[[ Information supplied open ]]

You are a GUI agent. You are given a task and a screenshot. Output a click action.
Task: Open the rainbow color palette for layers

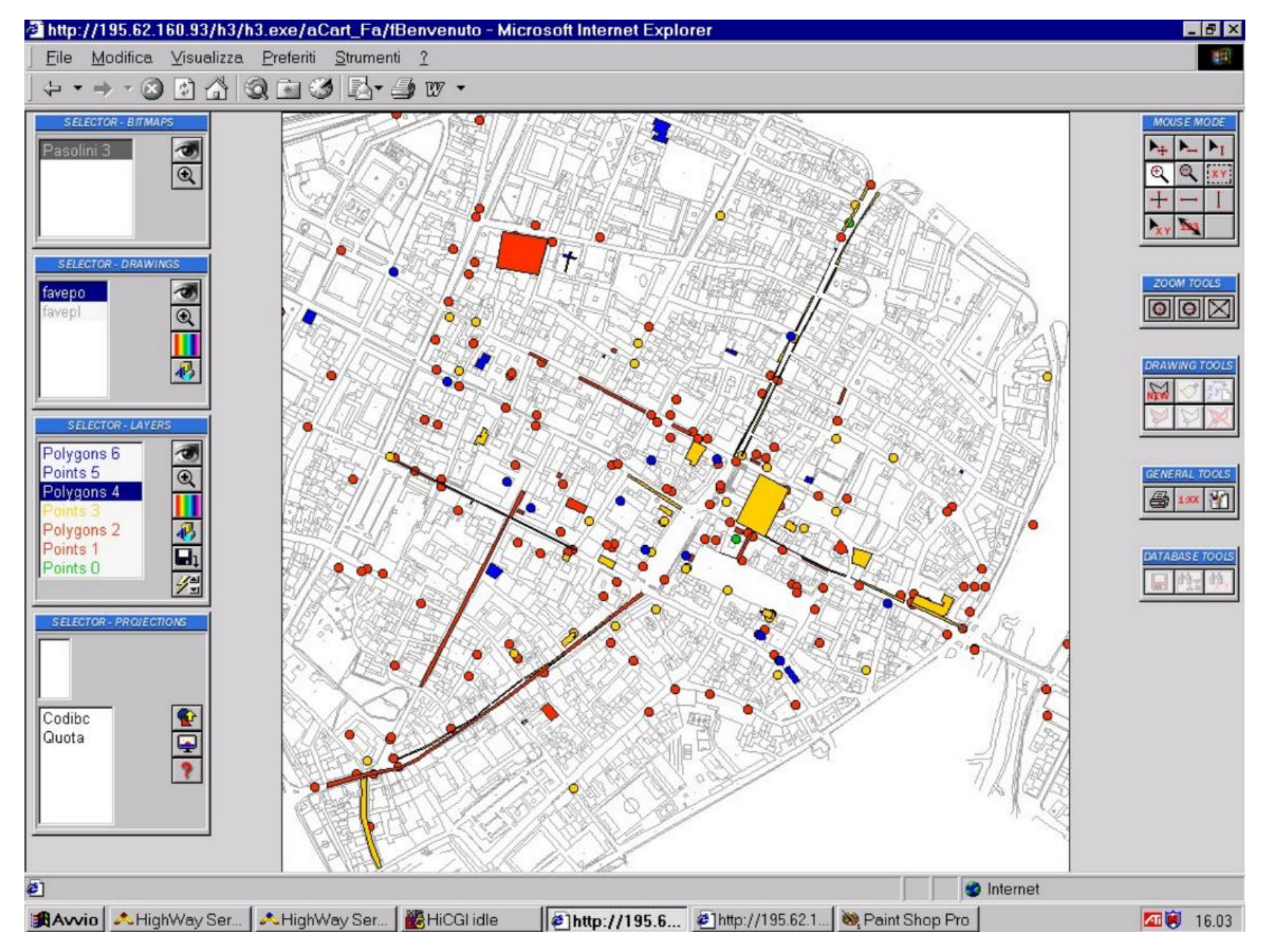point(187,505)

[[ Information supplied closed ]]
[[ Information supplied open ]]

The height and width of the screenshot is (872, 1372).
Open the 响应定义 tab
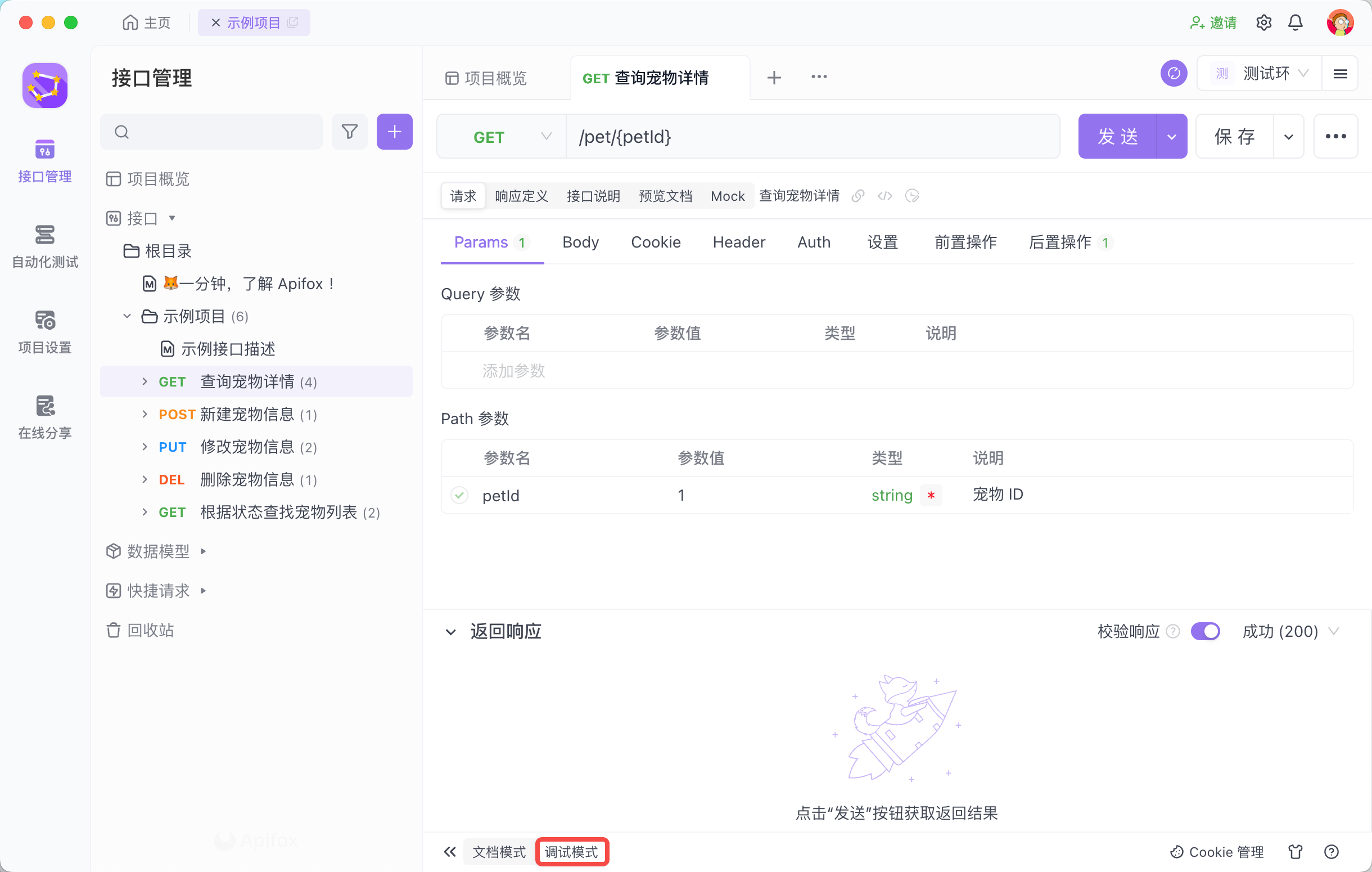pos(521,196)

[[ Information supplied closed ]]

## Work to complete
Which of the lines above include the word "screenshot"? List those lines.

## Answer space
You are a GUI agent. You are given a task and a screenshot. Output a click action.
The height and width of the screenshot is (872, 1372).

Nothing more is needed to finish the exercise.